Сивилла нервно улыбнулась и вспомнила, что привыкла думать, будто любовь ранит. Что когда люди любят тебя, они бьют тебя и запихивают в тебя фонарики и бутылочки. Она тут же отбросила эти мысли как относящиеся к эре, когда она еще не могла найти примирения с прошлым.
– Cara, я хочу тебя, – страстно пробормотал Рамон.
– Нет, Рамон, – ответила она, все еще содрогаясь от желания, и высвободилась из его объятий.
Он вновь притянул ее к себе и начал торопливо расстегивать молнию на платье.

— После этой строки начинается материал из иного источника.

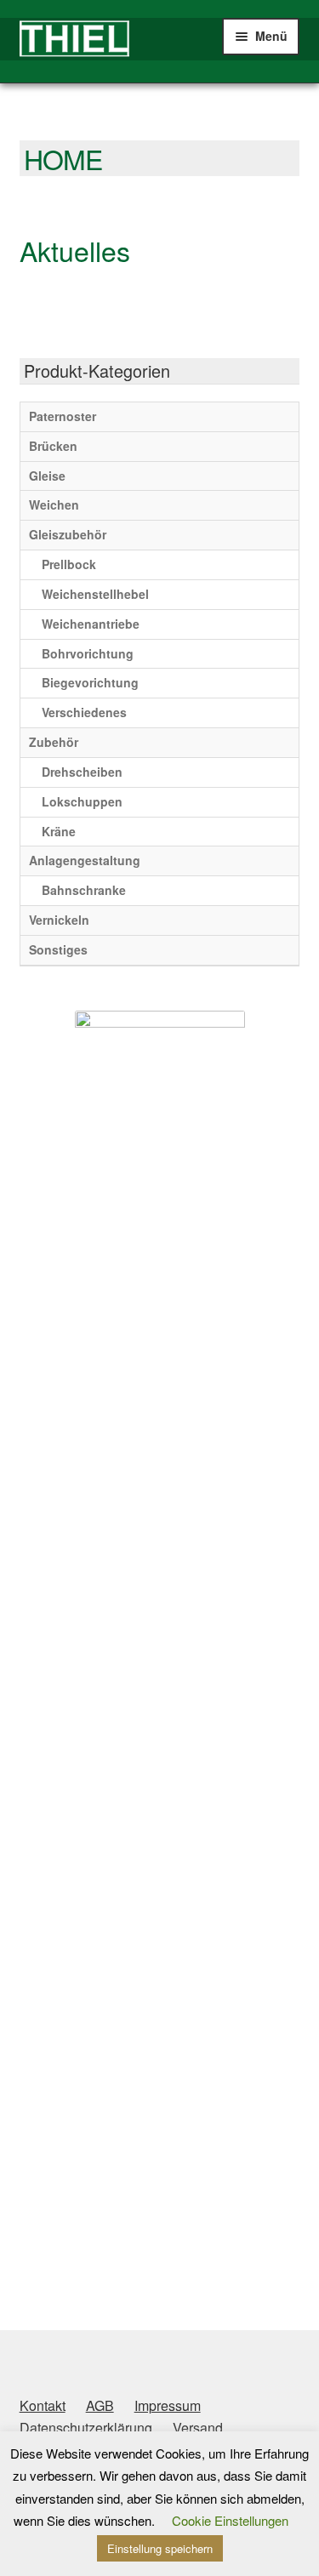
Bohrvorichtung (88, 653)
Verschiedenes (84, 712)
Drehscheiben (82, 771)
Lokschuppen (82, 801)
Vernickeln (59, 919)
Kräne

Сивилла покачала головой, застегнула молнию и перебралась на диван.
– Я люблю тебя, Сивилла, – сказал он.
– Я тоже люблю тебя, Рамон. И потому я говорю «нет».
– Но я не понимаю, – запротестовал он.
– Я знаю, что ты не понимаешь, – ответила она. – Я боюсь.
– Боишься меня, Сивилла? – удивленно спросил он. – Я люблю тебя.
– Я тоже люблю тебя. Но у меня есть основания бояться.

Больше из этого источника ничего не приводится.